Dementia is a syndrome or rather generic term to describe symptoms that follow or accompany various diseases of the brain.

Restrictions of the following neuropsychological or cognitive functions are typical features of dementia:

1. memory
2. orientation
3. comprehension and speech faculty
4. the ability to write and calculate

Alzheimer’s disease

(The most common form of dementia)

In the case of Alzheimer’s disease certain proteins accumulate inside or outside of the nerve cells of the brain. The thus affected cells deteriorate. This is why Alzheimer’s disease is called a neurodegenerative disease. The degenerated cells can no longer carry out their usual function and the distribution of neurotransmitters is reduced rapidly. The consequence of this is dementia.

Although this kind of dementia is not curable as yet, the progress of dementia may be slowed down by modern medication and mental training.

Apart from these fairly common forms of dementia there is a large variety of illnesses accompanied by dementia.
In any case, the first signs of dementia should be examined closely at an early stage to gain a secured diagnosis and act accordingly.
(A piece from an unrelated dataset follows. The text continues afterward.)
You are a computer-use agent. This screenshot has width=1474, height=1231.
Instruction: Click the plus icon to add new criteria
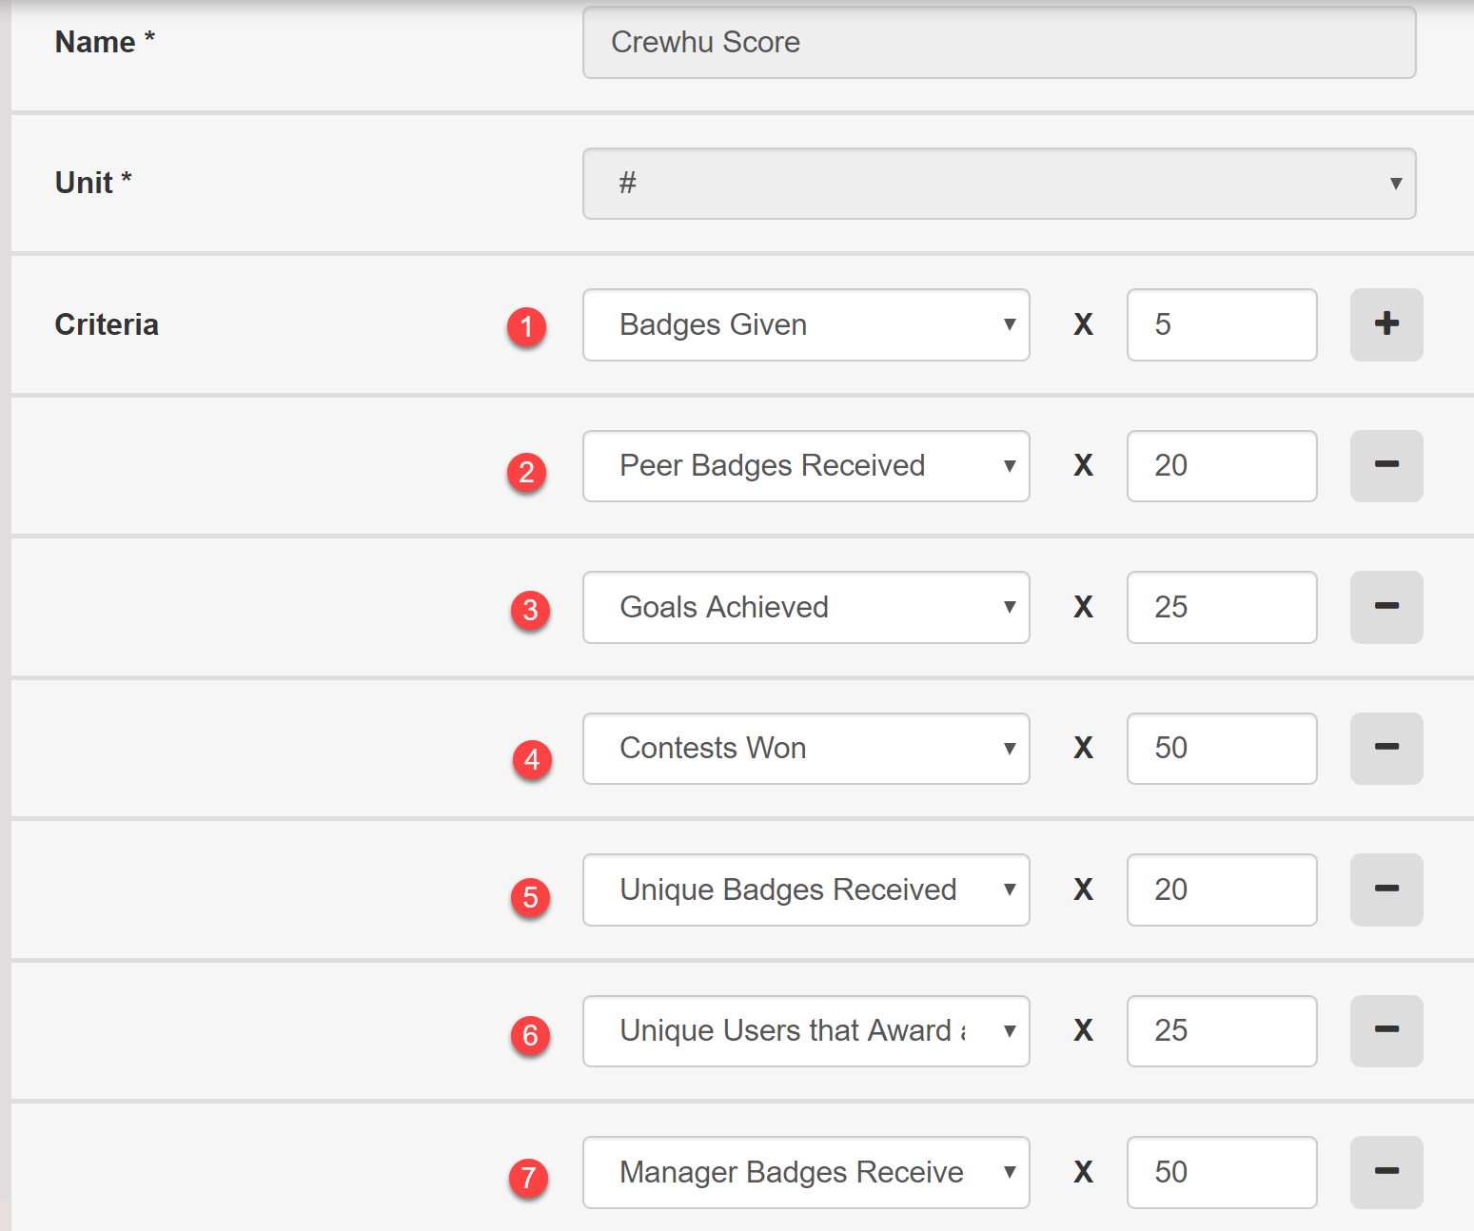tap(1386, 324)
More information about dementia

Vascular dementia

(Second most common form of dementia)

Vascular dementia is caused by a vascular disease of the brain. Microangiopathies (damages to the small vessels) or macroangiopathies (damages to the large vessels) for example by arteriosclerosis may lead to reduced local blood flow in certain parts of the brain.

The thus affected nerve cells deteriorate and can no longer exercise their task of distributing neurotransmitters. The consequence is dementia.Since this process is locally restricted, it is important to examine the exact nature of dementia in order to start effective therapy at an early stage.